19年間の不法滞在と外国人労働の実態~中古車輸出業に従事していたスリランカ人逮捕を受けて~
皆さんおはようございます。いつもブログを見ていただきありがとうございます。
新潟市西区のビザ専門行政書士、Asocia行政書士法務事務所です。
2025年8月5日、北海道でスリランカ国籍の男性(47)が入管難民法違反(不法残留)の容疑で逮捕されました。
報道によると、彼は2006年に短期滞在ビザで入国後、約19年間にわたって在留資格を持たずに日本国内で生活していたとみられています。
■事件の概要
この男性は、中古車を海外へ輸出する仕事に従事していたと供述しており、栃木県に居住していたようです。
逮捕のきっかけは、北海道長沼町で仮ナンバー付きの車を搬送中に職務質問を受け、パスポート不携帯だったため、その場で現行犯逮捕となったことでした。
■在留資格がないまま働くとはどういうことか
今回のケースでは、「仕事をしていた=就労できる在留資格を持っていた」というわけではありません。
在留資格が失効した状態での就労は明確な違法行為です。
また、一部報道では、短期滞在で入国してそのまま就労していたという情報もあり、
もし「短期滞在」の在留資格で入国して就労していた場合にも、短期滞在は就労できる在留資格ではないため、不法就労となります。

▸ 資料抜粋:
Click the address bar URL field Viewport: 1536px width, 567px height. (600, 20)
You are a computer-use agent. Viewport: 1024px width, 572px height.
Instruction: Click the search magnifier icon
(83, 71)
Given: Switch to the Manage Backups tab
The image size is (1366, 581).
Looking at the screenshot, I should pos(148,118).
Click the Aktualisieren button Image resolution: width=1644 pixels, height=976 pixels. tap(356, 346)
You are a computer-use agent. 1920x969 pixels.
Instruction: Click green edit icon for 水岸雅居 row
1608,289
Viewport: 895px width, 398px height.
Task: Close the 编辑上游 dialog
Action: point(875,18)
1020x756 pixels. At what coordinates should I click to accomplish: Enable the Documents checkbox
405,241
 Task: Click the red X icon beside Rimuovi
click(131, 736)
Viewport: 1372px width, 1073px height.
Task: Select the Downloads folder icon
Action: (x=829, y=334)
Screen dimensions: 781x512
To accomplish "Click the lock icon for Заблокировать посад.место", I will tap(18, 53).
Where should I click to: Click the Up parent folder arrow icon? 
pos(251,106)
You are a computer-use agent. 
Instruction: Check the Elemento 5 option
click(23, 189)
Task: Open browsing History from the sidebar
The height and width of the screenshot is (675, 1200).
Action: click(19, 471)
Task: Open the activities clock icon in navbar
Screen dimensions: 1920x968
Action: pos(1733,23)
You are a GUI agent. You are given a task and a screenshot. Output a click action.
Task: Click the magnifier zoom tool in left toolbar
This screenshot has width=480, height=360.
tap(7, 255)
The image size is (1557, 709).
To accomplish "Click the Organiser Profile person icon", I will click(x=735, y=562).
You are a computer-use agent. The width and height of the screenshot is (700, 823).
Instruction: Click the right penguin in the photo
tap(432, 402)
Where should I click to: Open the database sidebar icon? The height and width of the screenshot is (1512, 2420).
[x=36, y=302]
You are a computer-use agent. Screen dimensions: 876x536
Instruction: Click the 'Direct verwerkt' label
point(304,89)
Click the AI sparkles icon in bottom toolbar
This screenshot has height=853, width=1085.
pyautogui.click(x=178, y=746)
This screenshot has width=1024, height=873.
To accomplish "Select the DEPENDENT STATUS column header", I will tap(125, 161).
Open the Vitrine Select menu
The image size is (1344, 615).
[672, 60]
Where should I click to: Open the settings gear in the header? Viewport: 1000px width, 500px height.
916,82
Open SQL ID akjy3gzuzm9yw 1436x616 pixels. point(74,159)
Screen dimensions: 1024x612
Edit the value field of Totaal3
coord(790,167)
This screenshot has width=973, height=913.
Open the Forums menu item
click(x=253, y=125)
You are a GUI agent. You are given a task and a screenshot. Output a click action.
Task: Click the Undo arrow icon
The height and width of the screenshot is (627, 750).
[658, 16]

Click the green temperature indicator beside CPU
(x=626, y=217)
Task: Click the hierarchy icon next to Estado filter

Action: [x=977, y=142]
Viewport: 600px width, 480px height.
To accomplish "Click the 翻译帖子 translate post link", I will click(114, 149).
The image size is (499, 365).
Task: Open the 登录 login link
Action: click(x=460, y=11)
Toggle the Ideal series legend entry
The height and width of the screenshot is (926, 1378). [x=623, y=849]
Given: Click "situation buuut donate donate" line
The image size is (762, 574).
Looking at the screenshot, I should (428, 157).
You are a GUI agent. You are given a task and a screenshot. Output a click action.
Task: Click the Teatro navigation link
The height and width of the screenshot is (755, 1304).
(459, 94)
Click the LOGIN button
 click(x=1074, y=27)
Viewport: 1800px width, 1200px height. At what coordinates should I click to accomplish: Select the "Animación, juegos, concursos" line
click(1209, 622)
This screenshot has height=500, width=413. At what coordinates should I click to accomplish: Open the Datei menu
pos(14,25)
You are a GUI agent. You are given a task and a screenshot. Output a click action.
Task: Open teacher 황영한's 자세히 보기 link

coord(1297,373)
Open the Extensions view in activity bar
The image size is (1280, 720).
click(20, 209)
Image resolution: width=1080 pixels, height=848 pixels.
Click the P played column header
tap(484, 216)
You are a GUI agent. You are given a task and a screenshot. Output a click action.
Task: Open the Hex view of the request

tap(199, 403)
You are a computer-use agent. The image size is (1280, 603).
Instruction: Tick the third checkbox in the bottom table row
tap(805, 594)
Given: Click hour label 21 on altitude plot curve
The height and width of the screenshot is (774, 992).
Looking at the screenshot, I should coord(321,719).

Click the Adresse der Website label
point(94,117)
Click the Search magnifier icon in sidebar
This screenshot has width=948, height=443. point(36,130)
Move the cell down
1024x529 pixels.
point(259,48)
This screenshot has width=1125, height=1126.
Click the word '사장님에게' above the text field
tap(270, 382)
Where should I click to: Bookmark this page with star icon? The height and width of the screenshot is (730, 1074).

▸ 課題指示:
提示文の「新潟市西区のビザ専門行政書士、Asocia行政書士法務事務所です。」から「木県に居住していたようです。」までを、両端の語句も含めて一字一句違えずに書き写しなさい。

▸ 解答:
新潟市西区のビザ専門行政書士、Asocia行政書士法務事務所です。
2025年8月5日、北海道でスリランカ国籍の男性(47)が入管難民法違反(不法残留)の容疑で逮捕されました。
報道によると、彼は2006年に短期滞在ビザで入国後、約19年間にわたって在留資格を持たずに日本国内で生活していたとみられています。
■事件の概要
この男性は、中古車を海外へ輸出する仕事に従事していたと供述しており、栃木県に居住していたようです。